⟨
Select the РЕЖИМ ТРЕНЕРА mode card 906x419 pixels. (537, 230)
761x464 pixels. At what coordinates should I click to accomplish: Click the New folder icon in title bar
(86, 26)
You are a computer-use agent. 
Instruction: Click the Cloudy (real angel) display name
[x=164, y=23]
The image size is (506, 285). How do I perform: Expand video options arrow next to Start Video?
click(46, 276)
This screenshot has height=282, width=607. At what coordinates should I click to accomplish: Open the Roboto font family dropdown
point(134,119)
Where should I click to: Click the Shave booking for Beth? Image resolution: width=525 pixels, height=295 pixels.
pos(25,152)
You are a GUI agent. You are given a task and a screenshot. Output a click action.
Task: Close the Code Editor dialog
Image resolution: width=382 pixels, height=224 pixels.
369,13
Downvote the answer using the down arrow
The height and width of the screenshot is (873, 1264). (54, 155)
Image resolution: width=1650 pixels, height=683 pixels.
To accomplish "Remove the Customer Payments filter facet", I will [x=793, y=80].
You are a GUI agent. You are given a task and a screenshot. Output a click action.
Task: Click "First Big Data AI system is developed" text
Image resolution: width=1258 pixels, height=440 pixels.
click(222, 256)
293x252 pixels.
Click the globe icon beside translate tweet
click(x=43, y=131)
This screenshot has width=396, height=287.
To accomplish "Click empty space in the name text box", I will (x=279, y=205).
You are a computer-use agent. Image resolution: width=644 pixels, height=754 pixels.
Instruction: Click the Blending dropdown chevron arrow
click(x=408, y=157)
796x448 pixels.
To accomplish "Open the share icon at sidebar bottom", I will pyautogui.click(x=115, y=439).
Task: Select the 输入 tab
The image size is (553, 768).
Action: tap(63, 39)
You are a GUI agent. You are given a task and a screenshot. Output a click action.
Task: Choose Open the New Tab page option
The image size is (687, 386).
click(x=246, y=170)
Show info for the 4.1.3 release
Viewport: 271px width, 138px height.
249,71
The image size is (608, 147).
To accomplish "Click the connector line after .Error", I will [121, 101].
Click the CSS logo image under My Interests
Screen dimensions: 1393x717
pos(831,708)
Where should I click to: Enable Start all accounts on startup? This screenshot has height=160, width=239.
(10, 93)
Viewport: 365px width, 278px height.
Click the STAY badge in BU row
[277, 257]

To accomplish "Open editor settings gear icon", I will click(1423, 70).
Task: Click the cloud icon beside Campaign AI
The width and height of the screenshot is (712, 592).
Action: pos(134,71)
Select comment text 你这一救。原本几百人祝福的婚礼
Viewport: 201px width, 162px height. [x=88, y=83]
⟩
Every entry shown above should be transcribed without alteration.

Select the РЕЖИМ ТРЕНЕРА mode card 906x419 pixels. (537, 230)
761x464 pixels. At what coordinates should I click to accomplish: Click the New folder icon in title bar
(86, 26)
You are a computer-use agent. 
Instruction: Click the Cloudy (real angel) display name
[x=164, y=23]
The image size is (506, 285). How do I perform: Expand video options arrow next to Start Video?
click(46, 276)
This screenshot has height=282, width=607. At what coordinates should I click to accomplish: Open the Roboto font family dropdown
point(134,119)
Where should I click to: Click the Shave booking for Beth? Image resolution: width=525 pixels, height=295 pixels.
pos(25,152)
You are a GUI agent. You are given a task and a screenshot. Output a click action.
Task: Close the Code Editor dialog
Image resolution: width=382 pixels, height=224 pixels.
369,13
Downvote the answer using the down arrow
The height and width of the screenshot is (873, 1264). (54, 155)
Image resolution: width=1650 pixels, height=683 pixels.
To accomplish "Remove the Customer Payments filter facet", I will [x=793, y=80].
You are a GUI agent. You are given a task and a screenshot. Output a click action.
Task: Click "First Big Data AI system is developed" text
Image resolution: width=1258 pixels, height=440 pixels.
click(222, 256)
293x252 pixels.
Click the globe icon beside translate tweet
click(x=43, y=131)
This screenshot has width=396, height=287.
To accomplish "Click empty space in the name text box", I will (x=279, y=205).
You are a computer-use agent. Image resolution: width=644 pixels, height=754 pixels.
Instruction: Click the Blending dropdown chevron arrow
click(x=408, y=157)
796x448 pixels.
To accomplish "Open the share icon at sidebar bottom", I will pyautogui.click(x=115, y=439).
Task: Select the 输入 tab
The image size is (553, 768).
Action: tap(63, 39)
You are a GUI agent. You are given a task and a screenshot. Output a click action.
Task: Choose Open the New Tab page option
The image size is (687, 386).
click(x=246, y=170)
Show info for the 4.1.3 release
Viewport: 271px width, 138px height.
249,71
The image size is (608, 147).
To accomplish "Click the connector line after .Error", I will [121, 101].
Click the CSS logo image under My Interests
Screen dimensions: 1393x717
pos(831,708)
Where should I click to: Enable Start all accounts on startup? This screenshot has height=160, width=239.
(10, 93)
Viewport: 365px width, 278px height.
Click the STAY badge in BU row
[277, 257]

To accomplish "Open editor settings gear icon", I will click(1423, 70).
Task: Click the cloud icon beside Campaign AI
The width and height of the screenshot is (712, 592).
Action: pos(134,71)
Select comment text 你这一救。原本几百人祝福的婚礼
Viewport: 201px width, 162px height. [x=88, y=83]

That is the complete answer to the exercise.